◆ **Problem to solve**
Set down word for word the rows from the line containing "Viewport: 1389px width, 868px" through the end of the rows, both ends included. Leave the pictures out.

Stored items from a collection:
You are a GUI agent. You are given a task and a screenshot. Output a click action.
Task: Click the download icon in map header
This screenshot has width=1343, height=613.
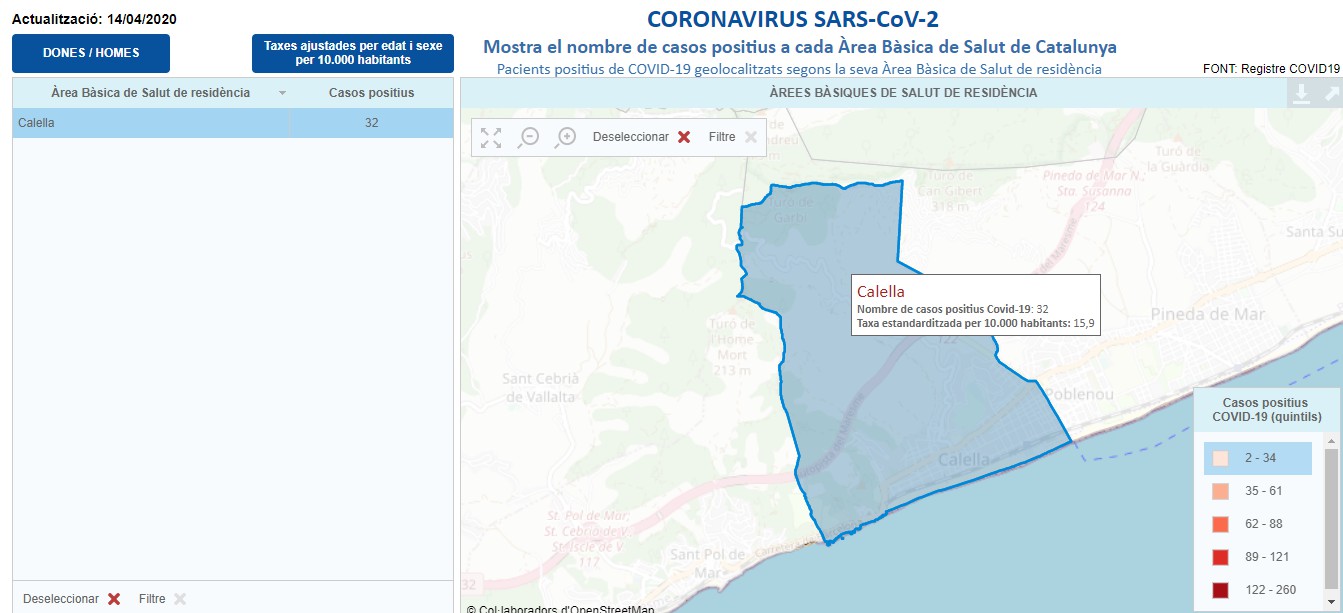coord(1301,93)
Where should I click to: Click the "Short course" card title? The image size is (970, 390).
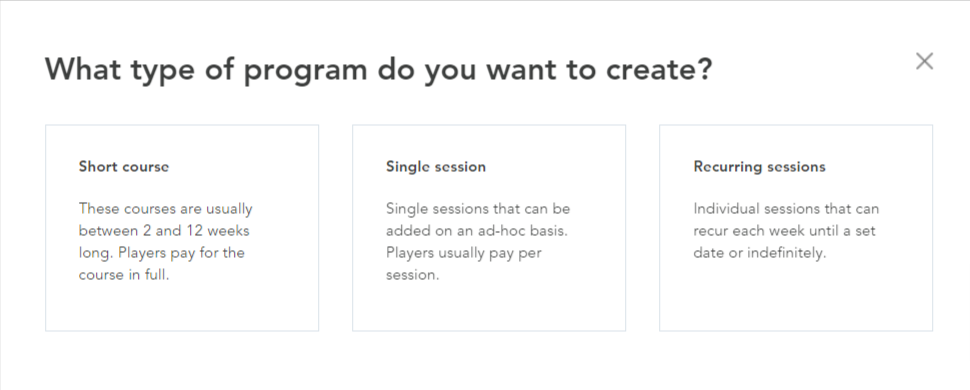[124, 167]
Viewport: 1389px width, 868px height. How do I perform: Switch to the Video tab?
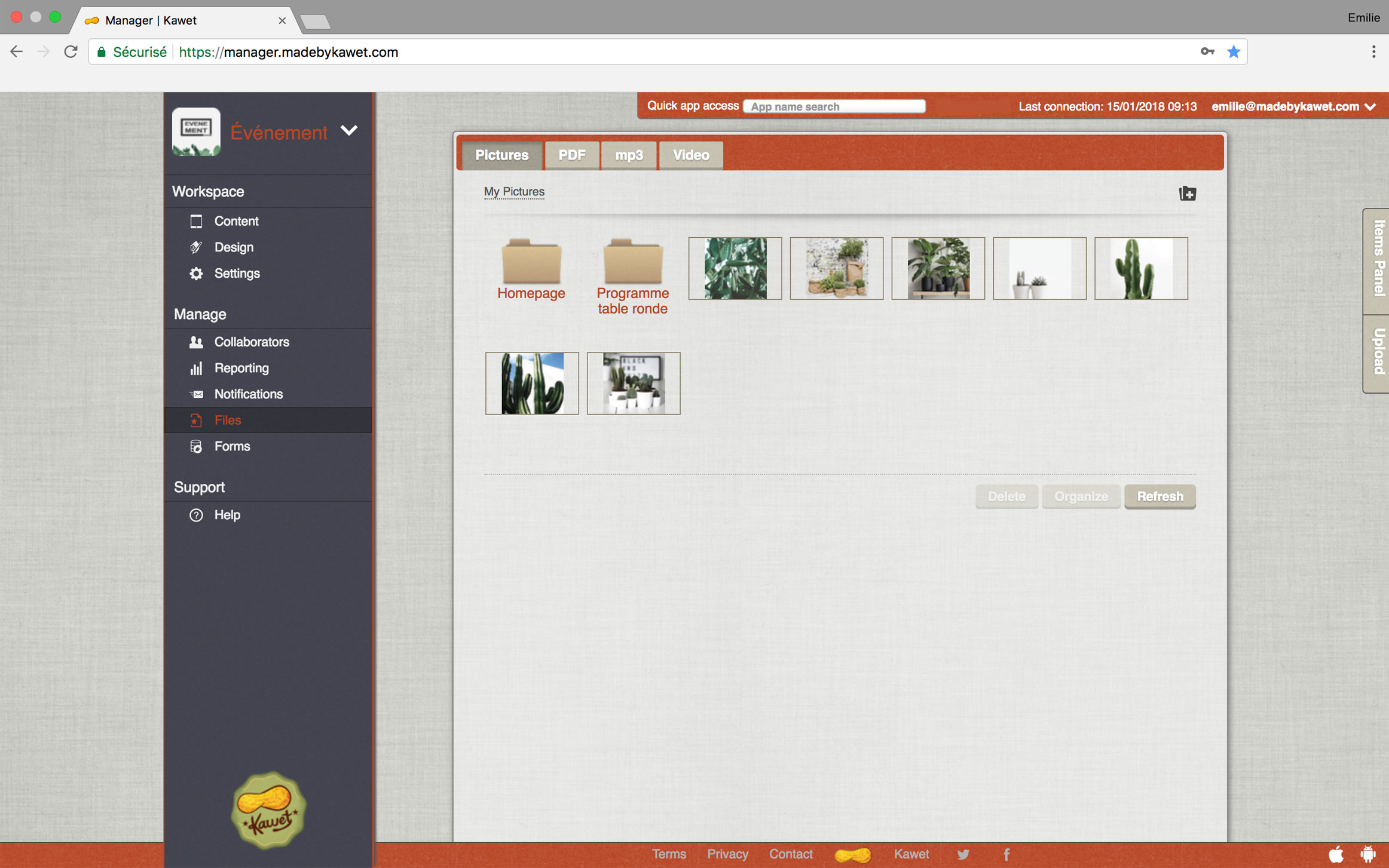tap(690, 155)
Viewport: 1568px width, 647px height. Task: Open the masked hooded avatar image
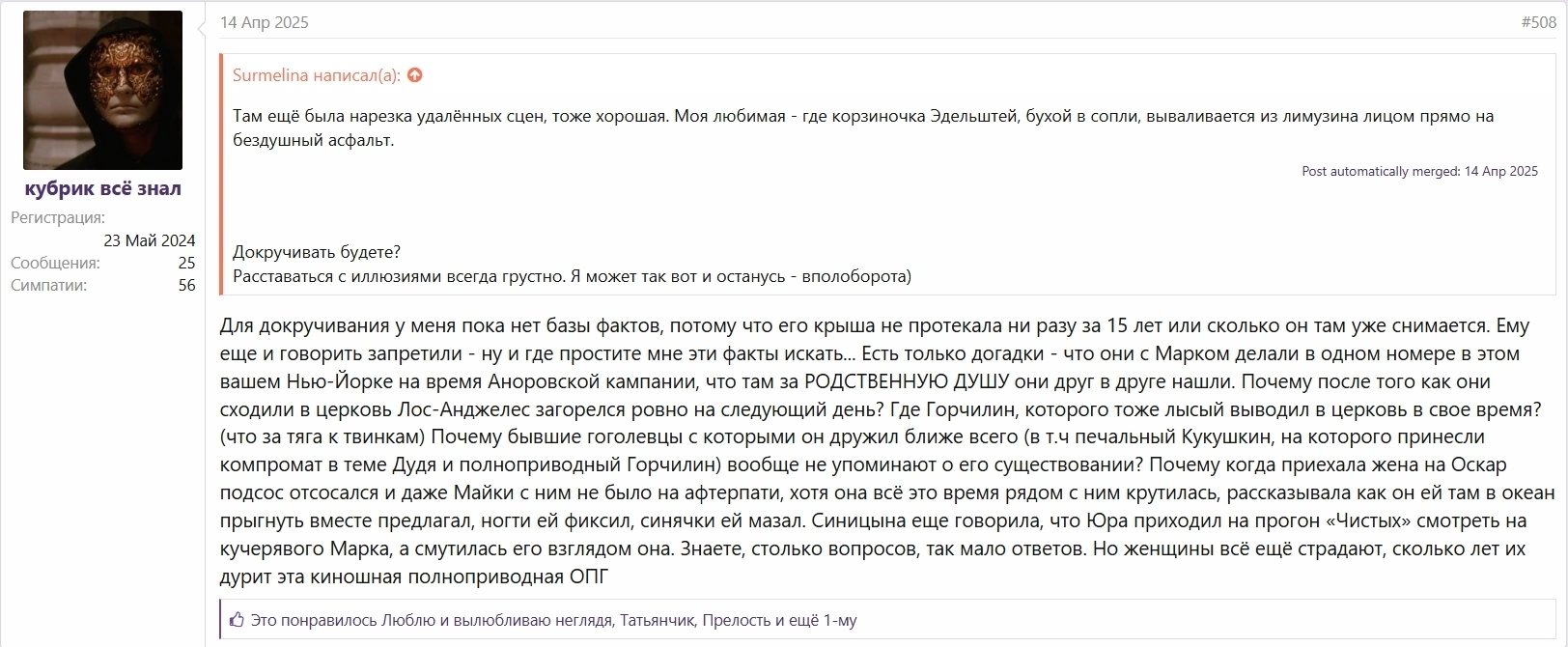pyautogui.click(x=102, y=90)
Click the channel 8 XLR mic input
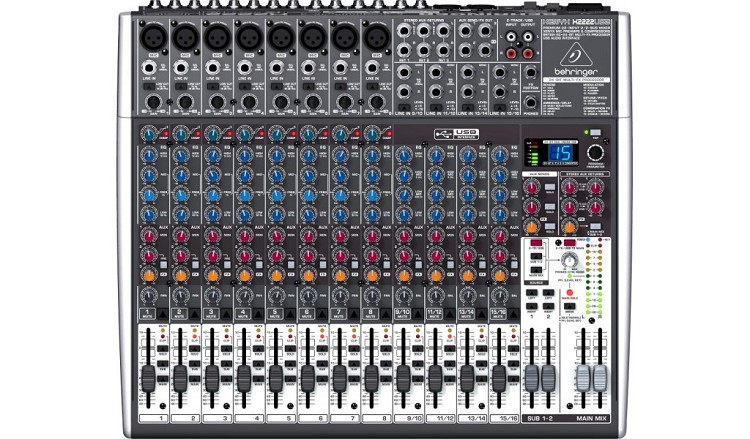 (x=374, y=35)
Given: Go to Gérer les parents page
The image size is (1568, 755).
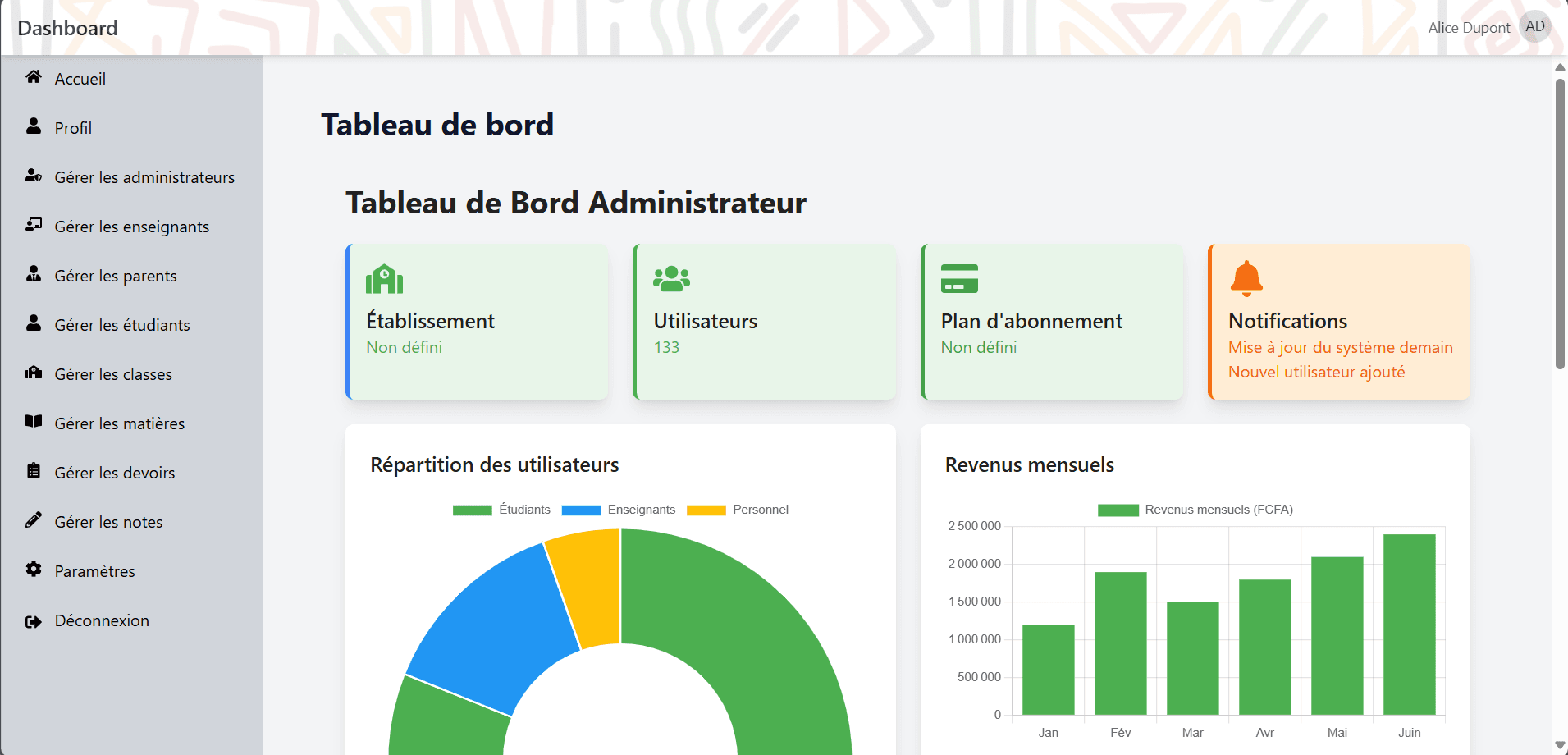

◆ **Solution below**
Viewport: 1389px width, 868px height. How do I perform: Switch to the Video tab?
tap(690, 155)
Viewport: 1568px width, 647px height. Task: Open the masked hooded avatar image
pyautogui.click(x=102, y=90)
Click the channel 8 XLR mic input
 (x=374, y=35)
Given: Go to Gérer les parents page
The image size is (1568, 755).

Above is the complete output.